Times are really hard out here. I feel like I am just staying afloat. I used to think that being an adult was the best thing in the world. When I was younger I couldn't wait to be grown. I thought I could do what I wanted to do it when I wanted to do it. I thought life would get easier. Little did I know...
If I could go back, I would definitely change some things. Some people that I have allowed in my life, I would never allow them in. There are others that I let go that I would do a better job of keeping them there. I would invest more. I would play a little more. I would do a lot of things differently, but there are some things that I would keep the same.
But as I live in today and get ready for tomorrow, I am just treading water. I found the thing that makes me happy, but reality of life sometimes gets in the way. Life's needs sometimes supersede life's wants. Things have to be trimmed. Can't go on many vacations. Christmas won't be as lavish. Some things like eating out, going to movies, getting the latest outfit have to be sacrificed to make sure the needs have been taken care of.

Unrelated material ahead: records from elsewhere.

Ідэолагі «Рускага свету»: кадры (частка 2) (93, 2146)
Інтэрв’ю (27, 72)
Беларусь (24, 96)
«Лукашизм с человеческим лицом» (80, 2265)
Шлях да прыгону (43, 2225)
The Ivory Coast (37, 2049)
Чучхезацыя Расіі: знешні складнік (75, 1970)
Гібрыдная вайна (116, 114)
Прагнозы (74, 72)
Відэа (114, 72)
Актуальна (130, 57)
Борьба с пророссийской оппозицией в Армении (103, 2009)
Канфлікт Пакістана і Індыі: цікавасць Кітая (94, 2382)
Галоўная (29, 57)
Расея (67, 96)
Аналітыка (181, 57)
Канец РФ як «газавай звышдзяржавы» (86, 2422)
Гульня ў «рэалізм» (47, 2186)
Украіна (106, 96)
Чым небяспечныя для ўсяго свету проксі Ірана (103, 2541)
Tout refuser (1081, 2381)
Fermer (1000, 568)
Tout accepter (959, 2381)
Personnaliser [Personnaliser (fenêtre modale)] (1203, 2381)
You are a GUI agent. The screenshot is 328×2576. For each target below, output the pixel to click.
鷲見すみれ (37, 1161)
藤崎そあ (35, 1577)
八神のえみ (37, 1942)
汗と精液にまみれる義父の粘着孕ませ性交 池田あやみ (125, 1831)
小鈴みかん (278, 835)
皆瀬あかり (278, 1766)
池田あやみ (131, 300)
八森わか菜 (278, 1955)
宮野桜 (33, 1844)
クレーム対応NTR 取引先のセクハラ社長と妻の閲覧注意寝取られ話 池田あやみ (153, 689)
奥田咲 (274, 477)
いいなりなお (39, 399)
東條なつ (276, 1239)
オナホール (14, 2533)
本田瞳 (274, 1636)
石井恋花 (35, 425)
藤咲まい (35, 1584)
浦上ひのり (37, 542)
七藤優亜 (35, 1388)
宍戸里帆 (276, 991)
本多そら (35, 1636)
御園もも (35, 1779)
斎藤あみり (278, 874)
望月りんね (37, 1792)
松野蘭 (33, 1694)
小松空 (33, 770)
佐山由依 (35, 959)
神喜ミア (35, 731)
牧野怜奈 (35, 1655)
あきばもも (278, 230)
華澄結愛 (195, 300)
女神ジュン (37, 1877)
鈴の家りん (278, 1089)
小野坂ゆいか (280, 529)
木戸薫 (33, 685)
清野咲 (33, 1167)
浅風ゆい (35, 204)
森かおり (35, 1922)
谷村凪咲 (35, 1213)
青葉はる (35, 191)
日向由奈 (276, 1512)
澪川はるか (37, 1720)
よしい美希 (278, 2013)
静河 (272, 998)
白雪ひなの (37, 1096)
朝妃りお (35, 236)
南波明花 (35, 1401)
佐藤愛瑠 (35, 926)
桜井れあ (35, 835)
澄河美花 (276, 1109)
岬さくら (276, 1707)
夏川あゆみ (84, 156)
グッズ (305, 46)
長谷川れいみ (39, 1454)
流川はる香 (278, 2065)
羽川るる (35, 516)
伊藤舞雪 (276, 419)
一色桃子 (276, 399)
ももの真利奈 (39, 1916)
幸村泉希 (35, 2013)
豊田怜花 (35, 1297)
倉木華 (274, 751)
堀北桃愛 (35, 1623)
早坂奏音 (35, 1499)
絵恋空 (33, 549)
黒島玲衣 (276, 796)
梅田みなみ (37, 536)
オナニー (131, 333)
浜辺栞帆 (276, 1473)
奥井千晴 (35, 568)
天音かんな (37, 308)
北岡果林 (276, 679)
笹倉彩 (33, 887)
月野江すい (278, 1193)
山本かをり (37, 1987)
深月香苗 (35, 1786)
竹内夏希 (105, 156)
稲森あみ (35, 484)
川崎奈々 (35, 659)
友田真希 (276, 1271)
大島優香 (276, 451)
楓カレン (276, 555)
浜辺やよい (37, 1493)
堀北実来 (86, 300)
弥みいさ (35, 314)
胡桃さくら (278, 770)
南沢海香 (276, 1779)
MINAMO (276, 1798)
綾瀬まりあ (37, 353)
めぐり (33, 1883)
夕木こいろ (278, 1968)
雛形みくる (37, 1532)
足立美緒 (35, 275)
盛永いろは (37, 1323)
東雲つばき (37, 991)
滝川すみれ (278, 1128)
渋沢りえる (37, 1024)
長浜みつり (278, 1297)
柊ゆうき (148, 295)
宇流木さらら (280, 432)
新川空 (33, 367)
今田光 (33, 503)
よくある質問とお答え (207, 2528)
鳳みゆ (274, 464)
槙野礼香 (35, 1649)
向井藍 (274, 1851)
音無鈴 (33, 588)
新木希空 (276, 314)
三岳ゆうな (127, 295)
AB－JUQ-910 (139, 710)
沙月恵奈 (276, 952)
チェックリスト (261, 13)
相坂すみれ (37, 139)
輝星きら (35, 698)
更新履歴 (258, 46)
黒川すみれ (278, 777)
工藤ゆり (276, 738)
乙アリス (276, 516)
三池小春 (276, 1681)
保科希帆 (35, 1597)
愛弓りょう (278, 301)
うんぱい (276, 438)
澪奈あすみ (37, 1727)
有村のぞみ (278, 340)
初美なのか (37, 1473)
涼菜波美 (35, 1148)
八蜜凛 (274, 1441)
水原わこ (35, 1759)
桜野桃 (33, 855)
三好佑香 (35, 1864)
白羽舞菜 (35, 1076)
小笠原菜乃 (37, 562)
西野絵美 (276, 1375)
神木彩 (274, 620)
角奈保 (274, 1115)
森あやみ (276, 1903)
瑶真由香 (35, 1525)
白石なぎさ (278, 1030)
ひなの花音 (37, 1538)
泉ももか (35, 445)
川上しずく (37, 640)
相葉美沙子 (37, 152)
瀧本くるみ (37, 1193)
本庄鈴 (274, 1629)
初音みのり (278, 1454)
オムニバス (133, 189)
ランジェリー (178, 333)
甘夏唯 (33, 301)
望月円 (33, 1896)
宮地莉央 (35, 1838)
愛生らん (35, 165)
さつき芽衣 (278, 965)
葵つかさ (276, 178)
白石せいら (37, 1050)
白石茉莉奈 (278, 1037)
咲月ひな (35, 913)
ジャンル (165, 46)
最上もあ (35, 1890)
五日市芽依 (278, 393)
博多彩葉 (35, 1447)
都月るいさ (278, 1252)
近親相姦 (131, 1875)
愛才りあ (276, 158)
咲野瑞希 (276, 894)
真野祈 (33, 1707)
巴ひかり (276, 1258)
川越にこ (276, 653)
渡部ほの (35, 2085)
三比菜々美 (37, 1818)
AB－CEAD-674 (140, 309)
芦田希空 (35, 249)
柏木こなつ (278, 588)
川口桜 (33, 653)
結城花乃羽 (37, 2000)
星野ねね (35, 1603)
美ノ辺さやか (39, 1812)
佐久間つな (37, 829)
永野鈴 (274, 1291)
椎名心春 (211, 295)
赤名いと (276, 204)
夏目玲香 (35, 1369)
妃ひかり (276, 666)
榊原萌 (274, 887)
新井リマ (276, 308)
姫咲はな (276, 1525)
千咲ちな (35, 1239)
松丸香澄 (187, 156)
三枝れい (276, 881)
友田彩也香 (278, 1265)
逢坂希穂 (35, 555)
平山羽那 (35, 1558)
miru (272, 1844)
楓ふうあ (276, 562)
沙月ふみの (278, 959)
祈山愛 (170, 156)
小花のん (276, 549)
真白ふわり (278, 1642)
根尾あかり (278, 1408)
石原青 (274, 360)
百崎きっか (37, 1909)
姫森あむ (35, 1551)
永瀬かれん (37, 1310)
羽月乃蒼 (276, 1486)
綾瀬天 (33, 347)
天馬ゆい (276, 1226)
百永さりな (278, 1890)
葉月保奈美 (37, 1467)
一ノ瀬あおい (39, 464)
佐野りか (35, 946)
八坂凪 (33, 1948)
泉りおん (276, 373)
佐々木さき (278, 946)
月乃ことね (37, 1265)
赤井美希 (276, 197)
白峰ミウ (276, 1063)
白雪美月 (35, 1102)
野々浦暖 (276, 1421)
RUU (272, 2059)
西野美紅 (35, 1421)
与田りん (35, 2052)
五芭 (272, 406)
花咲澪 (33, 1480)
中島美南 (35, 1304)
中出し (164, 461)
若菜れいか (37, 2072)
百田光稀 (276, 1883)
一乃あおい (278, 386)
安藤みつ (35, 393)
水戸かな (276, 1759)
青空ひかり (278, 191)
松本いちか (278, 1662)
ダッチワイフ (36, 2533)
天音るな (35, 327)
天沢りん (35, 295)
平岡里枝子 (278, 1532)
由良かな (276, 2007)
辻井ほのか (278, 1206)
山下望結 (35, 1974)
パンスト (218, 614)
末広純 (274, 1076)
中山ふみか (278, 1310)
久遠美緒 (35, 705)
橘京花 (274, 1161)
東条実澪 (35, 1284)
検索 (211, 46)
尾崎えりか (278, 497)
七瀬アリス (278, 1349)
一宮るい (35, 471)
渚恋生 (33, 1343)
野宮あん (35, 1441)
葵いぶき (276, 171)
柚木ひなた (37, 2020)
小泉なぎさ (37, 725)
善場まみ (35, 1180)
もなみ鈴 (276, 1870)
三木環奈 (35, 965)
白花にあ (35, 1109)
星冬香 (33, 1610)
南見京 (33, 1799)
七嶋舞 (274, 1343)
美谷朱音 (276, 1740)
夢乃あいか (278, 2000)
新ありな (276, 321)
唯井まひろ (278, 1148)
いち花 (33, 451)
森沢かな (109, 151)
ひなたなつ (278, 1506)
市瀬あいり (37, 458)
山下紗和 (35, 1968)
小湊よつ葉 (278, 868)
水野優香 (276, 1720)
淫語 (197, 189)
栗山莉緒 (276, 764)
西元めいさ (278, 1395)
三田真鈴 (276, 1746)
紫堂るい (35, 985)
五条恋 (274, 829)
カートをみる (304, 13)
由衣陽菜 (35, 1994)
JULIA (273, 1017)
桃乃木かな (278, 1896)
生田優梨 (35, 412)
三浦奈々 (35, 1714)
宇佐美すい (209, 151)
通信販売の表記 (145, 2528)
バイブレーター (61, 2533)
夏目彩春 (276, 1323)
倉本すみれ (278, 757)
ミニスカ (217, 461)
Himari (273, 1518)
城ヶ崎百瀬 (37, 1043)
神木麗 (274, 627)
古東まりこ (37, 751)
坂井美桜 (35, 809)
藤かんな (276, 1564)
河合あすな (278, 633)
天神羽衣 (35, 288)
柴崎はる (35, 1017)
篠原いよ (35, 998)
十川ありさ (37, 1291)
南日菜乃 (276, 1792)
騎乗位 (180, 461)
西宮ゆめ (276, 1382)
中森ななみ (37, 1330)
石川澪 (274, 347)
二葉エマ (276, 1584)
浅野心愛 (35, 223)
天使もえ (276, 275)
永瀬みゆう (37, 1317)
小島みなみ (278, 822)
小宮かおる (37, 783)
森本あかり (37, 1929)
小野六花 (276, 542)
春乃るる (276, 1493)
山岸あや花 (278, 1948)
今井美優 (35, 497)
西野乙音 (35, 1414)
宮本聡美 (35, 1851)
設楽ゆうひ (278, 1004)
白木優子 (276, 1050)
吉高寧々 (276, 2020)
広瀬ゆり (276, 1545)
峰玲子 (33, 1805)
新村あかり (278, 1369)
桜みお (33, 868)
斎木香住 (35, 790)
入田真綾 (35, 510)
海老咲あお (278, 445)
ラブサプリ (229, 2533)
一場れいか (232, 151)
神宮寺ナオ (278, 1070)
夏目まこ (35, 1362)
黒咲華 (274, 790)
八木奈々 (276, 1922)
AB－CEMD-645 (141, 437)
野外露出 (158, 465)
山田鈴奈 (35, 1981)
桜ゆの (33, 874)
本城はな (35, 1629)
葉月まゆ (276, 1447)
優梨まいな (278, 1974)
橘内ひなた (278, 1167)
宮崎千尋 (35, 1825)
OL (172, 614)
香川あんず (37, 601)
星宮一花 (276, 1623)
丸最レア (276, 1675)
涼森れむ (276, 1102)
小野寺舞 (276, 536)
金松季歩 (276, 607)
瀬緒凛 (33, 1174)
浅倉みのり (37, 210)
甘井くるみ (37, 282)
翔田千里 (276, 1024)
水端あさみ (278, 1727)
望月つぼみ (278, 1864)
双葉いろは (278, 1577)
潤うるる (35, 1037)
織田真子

I have been in worst situations. God has always stayed there and gotten me through. That doesn't mean that during those trials I didn't start to doubt. But like my friend told me "you're a fighter". I am. So I continue to fight through this trial. It won't always be this way. I am very blessed to have a job, health and people in my life that I love and care for.
So know that I won't be "blue" forever. It only lasts a short period "Thank God". But I appreciate my "true friends" that already know this, give me a kiss on the forehead or a big hug, and let me know that they are there just for listening. I love and appreciate that so much. That is the best way to get through a trial in my opinion.